• _Work to complete_
Reproduce each of the following entries word for word.

--- Begin Information given ---

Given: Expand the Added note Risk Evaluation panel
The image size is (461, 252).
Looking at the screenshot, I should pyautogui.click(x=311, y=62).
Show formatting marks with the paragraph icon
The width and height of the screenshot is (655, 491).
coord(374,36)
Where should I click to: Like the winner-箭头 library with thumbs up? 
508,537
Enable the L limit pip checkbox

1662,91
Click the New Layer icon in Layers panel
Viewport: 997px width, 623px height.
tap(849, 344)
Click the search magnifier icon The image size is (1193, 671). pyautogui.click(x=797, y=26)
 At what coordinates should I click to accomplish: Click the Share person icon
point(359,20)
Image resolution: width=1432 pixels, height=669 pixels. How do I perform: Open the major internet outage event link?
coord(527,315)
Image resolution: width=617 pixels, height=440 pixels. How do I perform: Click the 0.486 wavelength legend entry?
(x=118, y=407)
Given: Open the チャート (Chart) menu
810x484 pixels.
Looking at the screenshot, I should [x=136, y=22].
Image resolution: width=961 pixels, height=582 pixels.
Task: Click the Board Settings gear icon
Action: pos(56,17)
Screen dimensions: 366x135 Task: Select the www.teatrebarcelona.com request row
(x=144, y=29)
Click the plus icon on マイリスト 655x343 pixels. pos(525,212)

--- End Information given ---

• _Exercise result_
Given: Expand the Added note Risk Evaluation panel
The image size is (461, 252).
Looking at the screenshot, I should pyautogui.click(x=311, y=62).
Show formatting marks with the paragraph icon
The width and height of the screenshot is (655, 491).
coord(374,36)
Where should I click to: Like the winner-箭头 library with thumbs up? 
508,537
Enable the L limit pip checkbox

1662,91
Click the New Layer icon in Layers panel
Viewport: 997px width, 623px height.
tap(849, 344)
Click the search magnifier icon The image size is (1193, 671). pyautogui.click(x=797, y=26)
 At what coordinates should I click to accomplish: Click the Share person icon
point(359,20)
Image resolution: width=1432 pixels, height=669 pixels. How do I perform: Open the major internet outage event link?
coord(527,315)
Image resolution: width=617 pixels, height=440 pixels. How do I perform: Click the 0.486 wavelength legend entry?
(x=118, y=407)
Given: Open the チャート (Chart) menu
810x484 pixels.
Looking at the screenshot, I should [x=136, y=22].
Image resolution: width=961 pixels, height=582 pixels.
Task: Click the Board Settings gear icon
Action: pos(56,17)
Screen dimensions: 366x135 Task: Select the www.teatrebarcelona.com request row
(x=144, y=29)
Click the plus icon on マイリスト 655x343 pixels. pos(525,212)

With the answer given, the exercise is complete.